L'ancien infirmier est courbé dans un coin de la hutte, cherchant assurément quelque chose pour Victor. Ce dernier est couché à terre, toujours inconscient. Arta aide cordialement l'infirmier et Ted, Isaac et Lia se contentent de rester debout, un peu mal à l'aise.
- La blessure s'est infectée, mais ça ira.
J'ai une curieuse impression lorsqu'Arta et l'homme reviennent face à nous.
Ils se mettent à appliquer une crème jaunâtre gélatineuse et visqueuse sur la plaie de Victor.
Devant cela, Ted fait la grimace.
L'infirmier, se pourrait-il que...
Lorsque l'homme relève la tête, je suis prise d'un élan :
- Papa ?
L'homme arrête brusquement ses gestes. Ses yeux sans vie se fixent sur les miens. Même avec l'absence des traits familiers de son visage, je le reconnaîtrais entre mille.
- Papa...c'est moi. Mélody.
C'est comme si le temps s'était arrêté. Il n'y a plus que l'infirmier et moi, dans cette pièce. Je me fiche complètement des réactions des mes compagnons.

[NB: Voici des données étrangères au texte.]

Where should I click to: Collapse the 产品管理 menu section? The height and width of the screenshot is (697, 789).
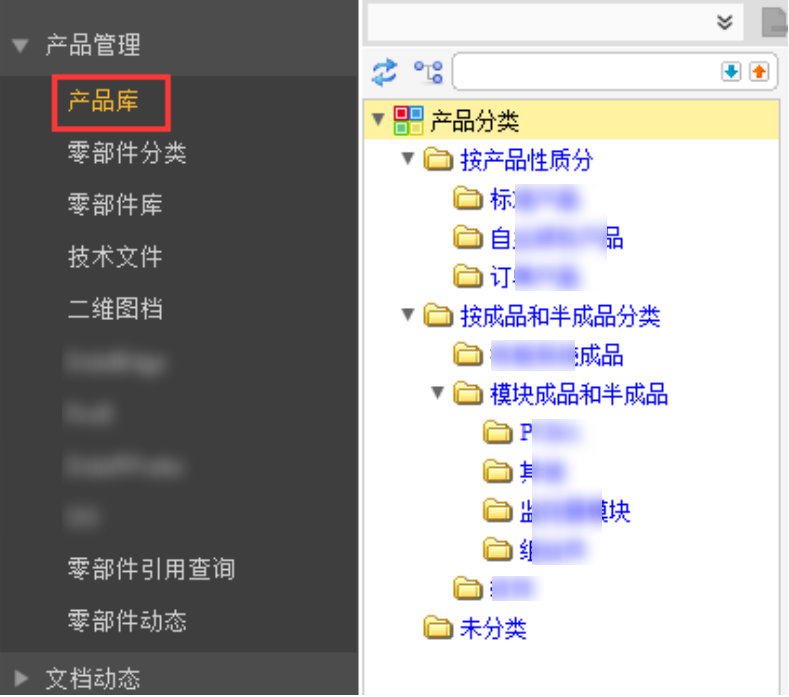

Étourdie, j'enjambe le corps de Victor pour me jeter dans ses bras, les bras de mon père.
Jamais je n'aurais pensé le revoir.
Et jamais je n'aurais cru qu'il me repousserait :
- Quoi ?! Je n'ai pas de fille !
Je tombe en arrière sous le choc. Mon coeur se serre.
Pourquoi ?
Pourquoi ne me reconnait-il pas ?
Soudain, Isaac m'entraine de force par le bras.
- Viens.
Son ton est brut. Je me débats pour qu'il me lâche, sens une larme d'incompréhension et d'angoisse rouler sur ma joue.
Je ne dois pas me laisser aller dans la tristesse. J'essuie ma larme d'un revers de manche.

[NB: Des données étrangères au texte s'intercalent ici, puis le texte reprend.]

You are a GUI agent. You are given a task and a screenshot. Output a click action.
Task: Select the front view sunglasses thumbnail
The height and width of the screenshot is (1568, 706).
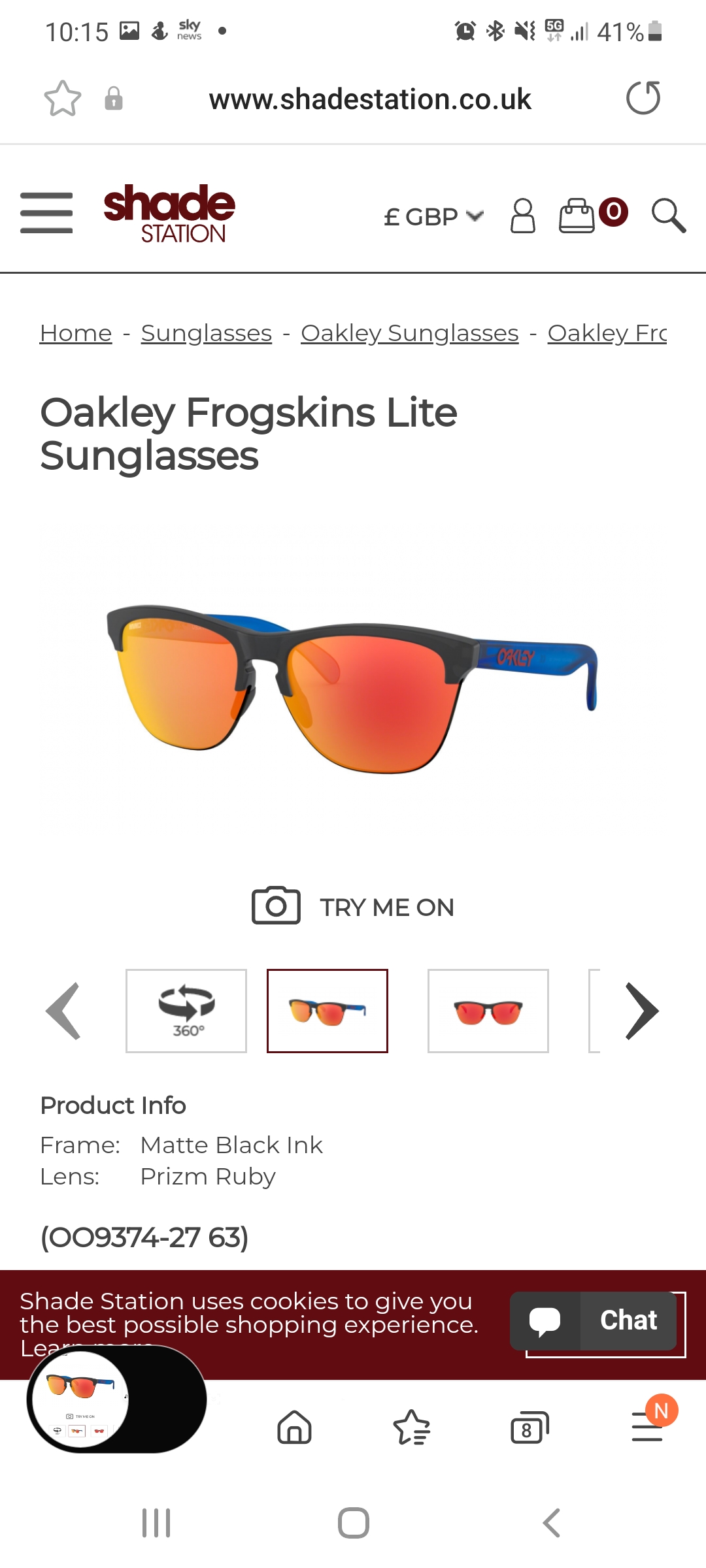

- Isaac, lâche-moi ! C'est mon père ! je lui supplie. Je te jure que c'est lui ! Laisse-moi le voir ! Lâche-moi !
Mais il tient bon. Il me pousse près du grand arbre à l'extérieur de la hutte :
- Calme-toi, bon sang ! Laisse-moi te parler !
Je m'assois, adossée contre le tronc.
- C'est normal que ton père ne te reconnaisse pas, je te rappelle que les souvenirs disparaissent après la mort ! Même si toi tu le reconnais parce que tu as rêvé de sa mort, lui pas !
Je baisse la tête pour ne pas montrer ma tristesse.
Qu'est ce que j'ai cru ? Que mon père me rendrait mon étreinte, que nous allions échanger des propos sur ce que je suis devenue, de la petite fille aux couettes rousses à la lycéenne émotive et difficile à comprendre que je suis aujourd'hui ?
Mais il ne se rappelle pas de moi.
Papa.
Papa, papa...si tu savais à quel point je t'aime.